Like others with the condition, Harper’s life was carefully monitored but not necessarily improved by traditional medicine.
Then, in 2013, the Howards stumbled on Real Scientific Hemp Oil (RSHO), a cannabis-based treatment without high-inducing properties that was gaining traction with families in Brazil and Mexico. Because RSHO doesn’t contain THC, it was legal but not necessarily well-known in the United States.
Within the first three days of using RSHO, Harper’s seizures subsided and she made eye contact with her parents, Howard said. While she still couldn’t speak, Harper attempted to communicate by making small sounds. Soon, several days would pass without a seizure and her parents noticed that underneath her disability, Harper was actually a very sassy little girl.
“She could participate in what we did,” Howard said.
Epilepsy frequently comes up in the medical marijuana debate. Last year, British company GW Pharmaceutical released findings in clinical trials for a new anticonvulsant, Epidiolex, a liquid form of cannabidiol that contains no THC. It reduced the number of seizures in patients with Lennox-Gastaut and Dravet syndromes, both rare and severe forms of early-onset epilepsy. When combined with traditional treatment, Epidiolex decreased the number of monthly seizures in young patients by up to 42 percent.
Mexico has also started importing the same medication that helped ease Harper’s overactive brain. RHSO is being used to treat at least one little girl with hypoxia in a small rural town in Veracruz. Like the Howards, the parents of Alina Maldonado Montes de Oca tried at least 14 different medications. Each one came with its own set of unbearable side effects, including liver damage and gastritis.
Maldonado’s father petitioned the Mexican government to allow RSHO to cross international lines and, in 2016, won.
Still little is known about why cannabis-based treatment relieves seizures and other symptoms associated with early onset epilepsy. And in the U.S., studying marijuana remains restricted. It cannot be studied without getting permission from local, state and federal governments.
That is starting to change. At Penn Medicine, Dr. Jensen is about to try something she previously hadn't considered as a neuroscientist: administering cannabis to mice.
“I wasn’t looking at cannabidiols at all,” she said. “But there is some evidence, from clinical trials, that there are certain subsets of patients that seem to respond, at least partially.”

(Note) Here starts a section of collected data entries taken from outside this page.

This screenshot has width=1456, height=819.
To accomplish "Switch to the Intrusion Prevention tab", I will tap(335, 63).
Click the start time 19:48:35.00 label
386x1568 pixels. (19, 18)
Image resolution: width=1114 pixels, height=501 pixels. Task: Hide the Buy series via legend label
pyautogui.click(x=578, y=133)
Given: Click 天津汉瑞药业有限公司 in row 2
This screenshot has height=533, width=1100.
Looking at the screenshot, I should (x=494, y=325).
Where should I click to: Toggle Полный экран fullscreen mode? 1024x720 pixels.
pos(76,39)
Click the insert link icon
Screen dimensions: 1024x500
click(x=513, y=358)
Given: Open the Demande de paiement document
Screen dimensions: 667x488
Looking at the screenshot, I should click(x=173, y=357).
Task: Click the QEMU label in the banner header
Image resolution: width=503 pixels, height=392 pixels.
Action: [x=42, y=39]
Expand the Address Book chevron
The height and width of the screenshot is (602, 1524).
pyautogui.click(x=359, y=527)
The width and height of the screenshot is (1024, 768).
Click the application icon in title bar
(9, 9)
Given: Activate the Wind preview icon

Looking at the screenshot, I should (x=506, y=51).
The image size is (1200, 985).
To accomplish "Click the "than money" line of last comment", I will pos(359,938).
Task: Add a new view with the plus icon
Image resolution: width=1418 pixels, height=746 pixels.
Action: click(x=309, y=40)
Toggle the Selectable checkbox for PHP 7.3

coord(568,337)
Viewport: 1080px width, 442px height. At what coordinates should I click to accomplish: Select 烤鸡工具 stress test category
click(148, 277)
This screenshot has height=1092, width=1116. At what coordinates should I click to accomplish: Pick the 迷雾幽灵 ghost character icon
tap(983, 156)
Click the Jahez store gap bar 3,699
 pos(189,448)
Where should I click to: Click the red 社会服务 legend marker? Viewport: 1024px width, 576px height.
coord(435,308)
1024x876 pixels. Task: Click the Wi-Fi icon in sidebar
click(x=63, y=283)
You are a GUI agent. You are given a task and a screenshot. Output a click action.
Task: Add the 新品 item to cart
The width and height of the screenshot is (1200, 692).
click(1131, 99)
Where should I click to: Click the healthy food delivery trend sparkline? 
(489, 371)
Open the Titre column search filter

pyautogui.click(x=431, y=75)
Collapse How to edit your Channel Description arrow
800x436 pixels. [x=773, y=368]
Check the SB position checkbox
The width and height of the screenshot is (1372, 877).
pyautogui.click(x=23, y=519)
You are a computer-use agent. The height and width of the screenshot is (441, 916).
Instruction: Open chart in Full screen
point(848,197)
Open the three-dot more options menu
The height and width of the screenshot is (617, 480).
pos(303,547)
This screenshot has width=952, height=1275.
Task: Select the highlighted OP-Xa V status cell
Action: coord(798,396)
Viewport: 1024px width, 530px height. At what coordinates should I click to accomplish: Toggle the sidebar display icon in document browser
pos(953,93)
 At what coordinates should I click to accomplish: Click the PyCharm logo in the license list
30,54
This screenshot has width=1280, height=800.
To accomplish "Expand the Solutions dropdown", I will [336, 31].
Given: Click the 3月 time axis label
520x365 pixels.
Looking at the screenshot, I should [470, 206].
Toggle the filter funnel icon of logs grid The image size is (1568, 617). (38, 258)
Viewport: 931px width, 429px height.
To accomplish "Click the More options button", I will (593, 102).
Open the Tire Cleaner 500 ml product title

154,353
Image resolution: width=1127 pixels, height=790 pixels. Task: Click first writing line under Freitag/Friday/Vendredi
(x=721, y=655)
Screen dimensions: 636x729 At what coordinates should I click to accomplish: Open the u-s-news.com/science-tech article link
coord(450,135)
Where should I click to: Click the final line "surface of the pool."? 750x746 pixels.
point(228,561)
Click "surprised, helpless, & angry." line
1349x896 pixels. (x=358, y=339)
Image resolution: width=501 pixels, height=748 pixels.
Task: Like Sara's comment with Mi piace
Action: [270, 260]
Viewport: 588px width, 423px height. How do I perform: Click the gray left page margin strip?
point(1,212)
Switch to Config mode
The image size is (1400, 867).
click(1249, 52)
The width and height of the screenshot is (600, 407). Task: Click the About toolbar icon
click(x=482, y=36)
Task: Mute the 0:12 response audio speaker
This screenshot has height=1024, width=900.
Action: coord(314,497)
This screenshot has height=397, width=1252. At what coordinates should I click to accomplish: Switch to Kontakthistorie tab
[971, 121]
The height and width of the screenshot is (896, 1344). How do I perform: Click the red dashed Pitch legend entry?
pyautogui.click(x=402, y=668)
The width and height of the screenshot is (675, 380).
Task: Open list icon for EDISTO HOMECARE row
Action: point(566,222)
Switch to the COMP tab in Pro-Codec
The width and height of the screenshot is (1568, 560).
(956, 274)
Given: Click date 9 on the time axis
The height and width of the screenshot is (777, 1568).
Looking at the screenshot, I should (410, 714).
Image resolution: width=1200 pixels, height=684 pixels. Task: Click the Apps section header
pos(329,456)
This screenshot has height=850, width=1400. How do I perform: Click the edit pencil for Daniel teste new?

Since the medicinal pot debate started, countless families have used cannabis to treat everything from cancer to multiple sclerosis. In Pennsylvania, state Sen. Mike Folmer, who co-sponsored the medical marijuana program, admitted to crossing state lines to get cannabis while undergoing chemotherapy for non-Hodgkin lymphoma. His wife also used it to treat chronic pain. These types of stories have propelled research into uncharted territories.
But questions remain:
“How safe are they in the developing brain? Is it safe in normal brains, or is it only safe in brains that have really bad seizures and it’s a way to get the seizures to come down? These are all questions that need answers,” Dr. Jensen said.
To answer some of these mysteries, Dr. Jensen and her team are using Harper’s brain and an army of lab mice.
To date, Dr. Jensen has made an annoying discovery: the brain of someone with CDKL5 doesn’t look all that different from a normal brain on the surface. So they have to keep digging.
“We keep a brain slice alive for many hours, and we can be recording from the cells talking to each other,” she said. “We can see them have mini-seizures, or hyper excitability, and we can then try out drugs to see if the drugs block that abnormal activity.”
For Penny Howard, her daughter's generosity in the after life helps Penny appreciate their time together even more.
“For the longest time I couldn’t say Harper’s name without crying,” Penny Howard said. “I had to learn that it’s okay to talk through the tears and talk about her. That’s the first place to start.”